What to do:
Would you reproduce exactly the lines below from the one holding "You are a computer-use agent." through the one holding "Instruction: Expand the 共20条回复 replies", inclusive, and no others?

Extracted material:
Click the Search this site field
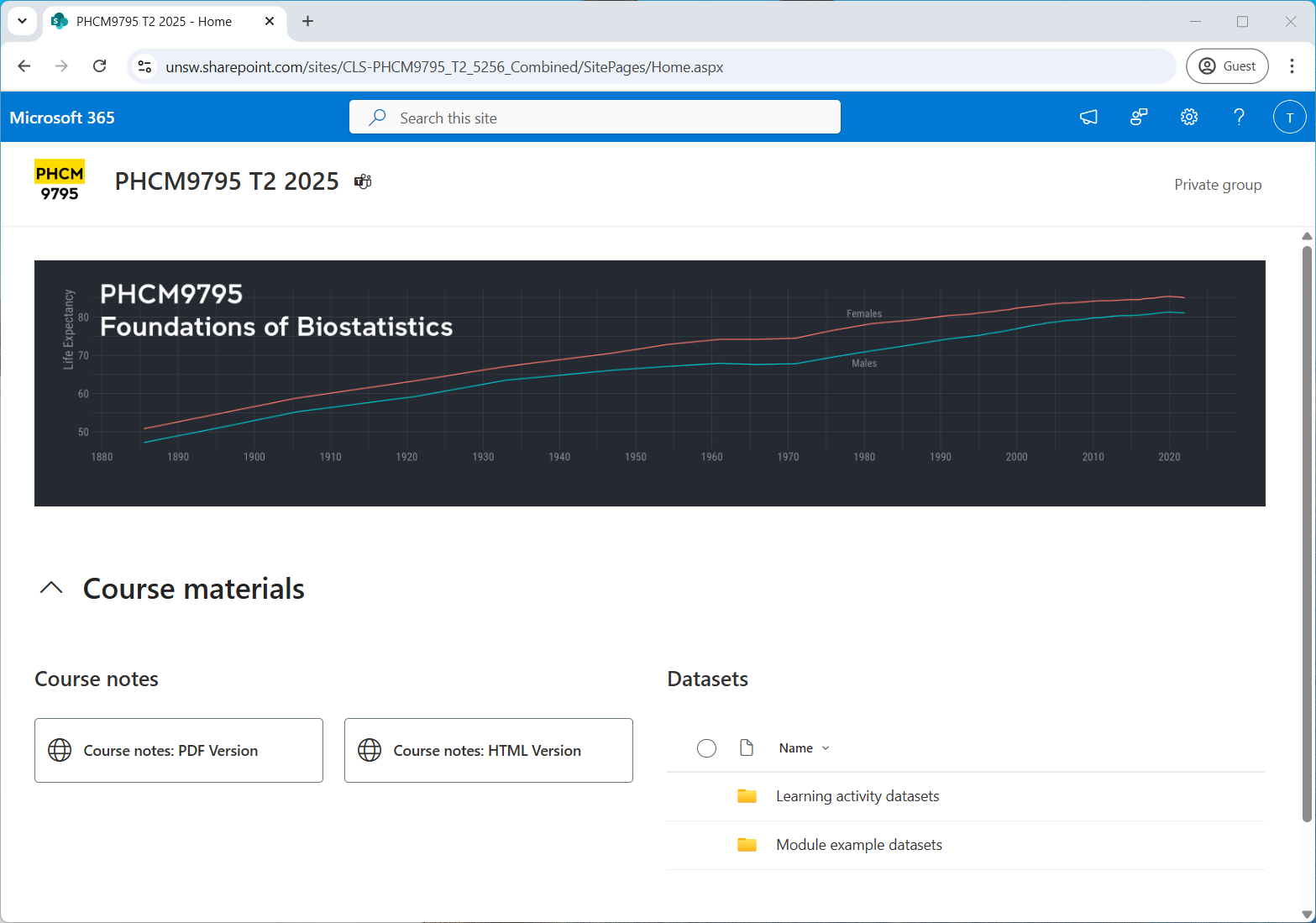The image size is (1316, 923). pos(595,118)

---

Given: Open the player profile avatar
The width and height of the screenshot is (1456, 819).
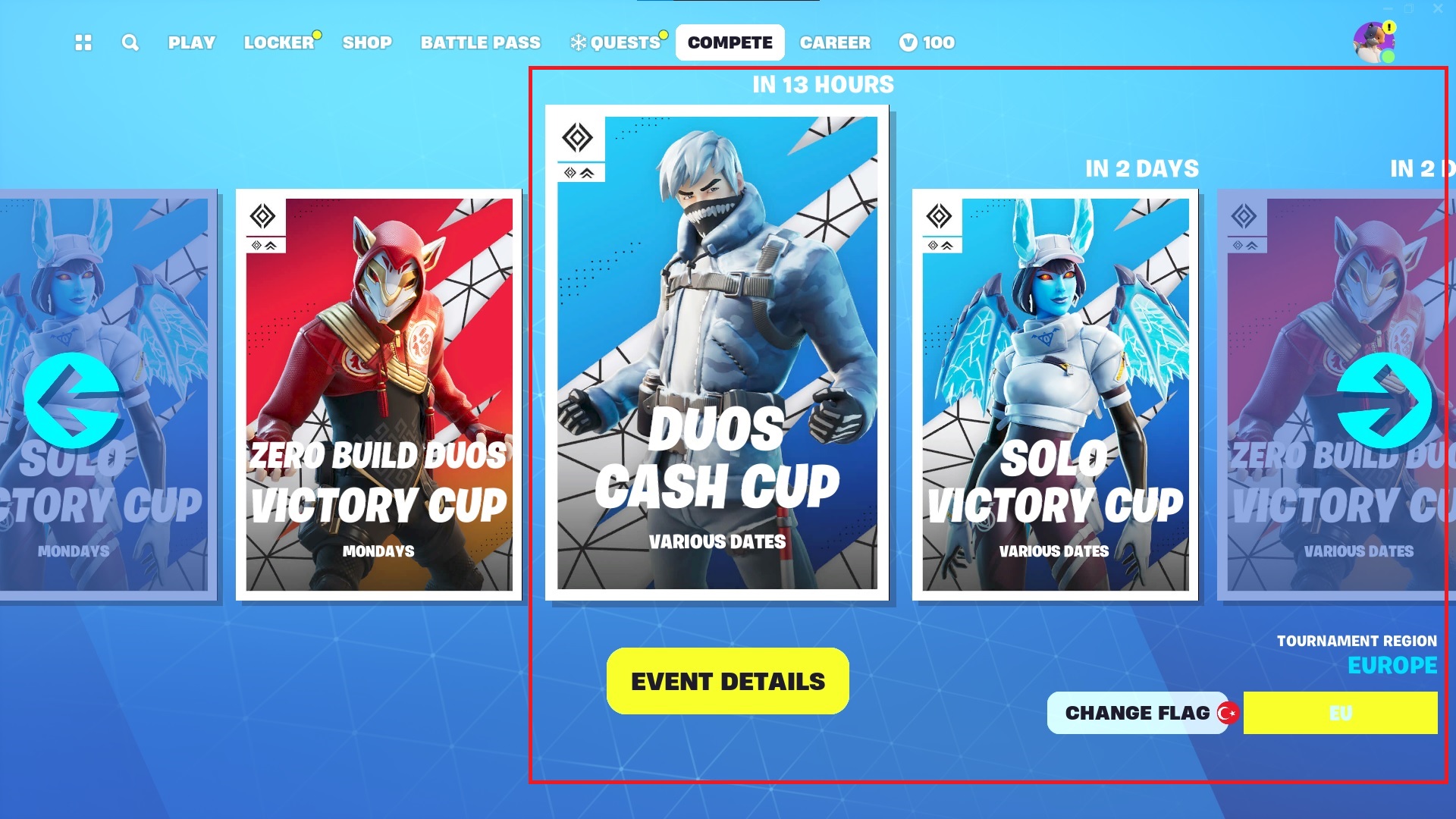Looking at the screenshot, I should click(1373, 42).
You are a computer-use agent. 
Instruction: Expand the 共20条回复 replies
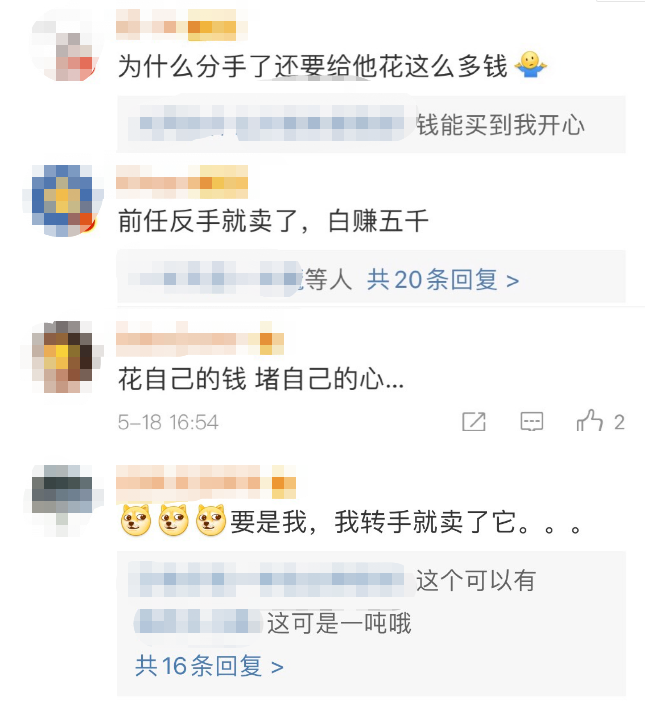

==

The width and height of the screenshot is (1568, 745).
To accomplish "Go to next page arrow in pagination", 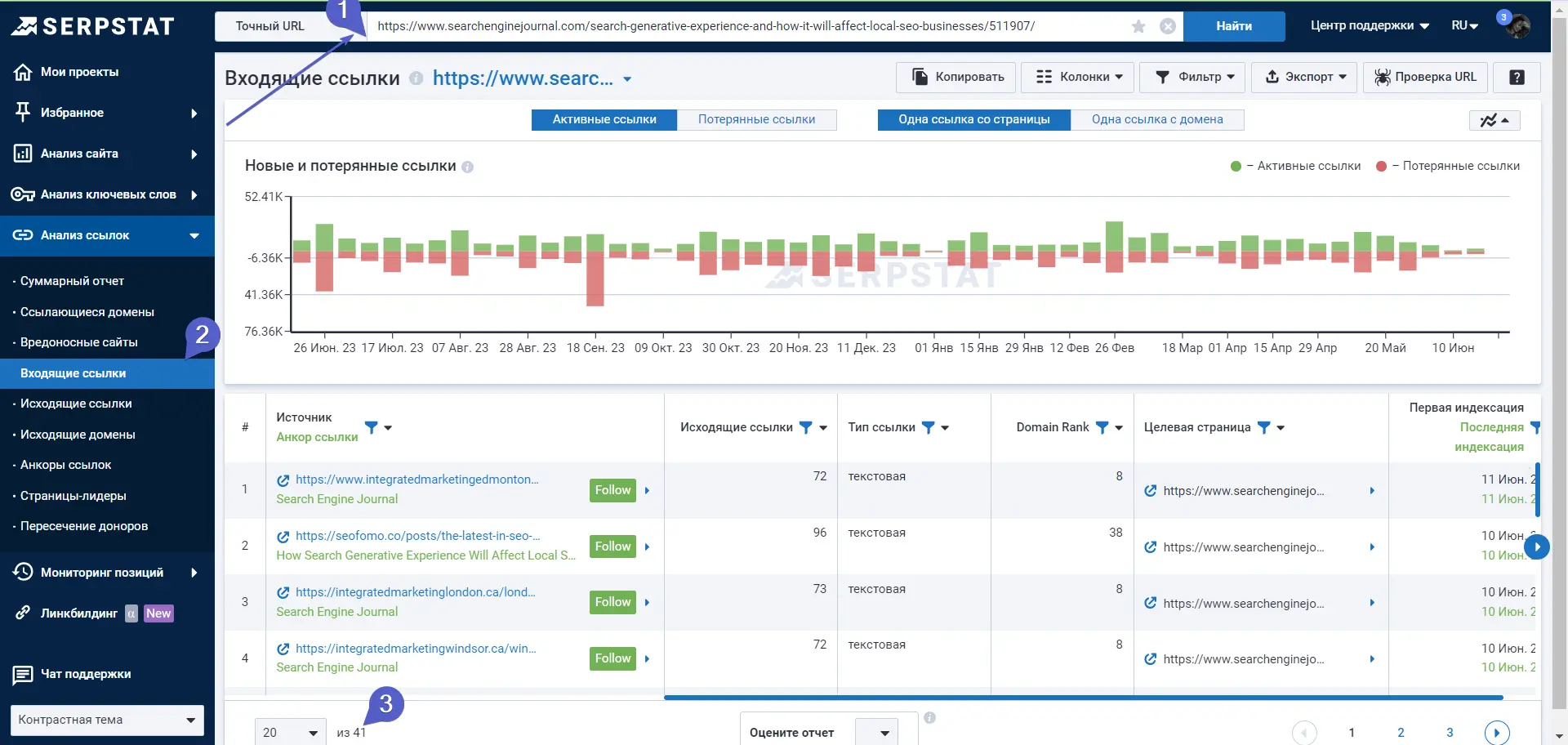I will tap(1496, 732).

Result of this task:
You are a computer-use agent. 
Instruction: Expand the 共20条回复 replies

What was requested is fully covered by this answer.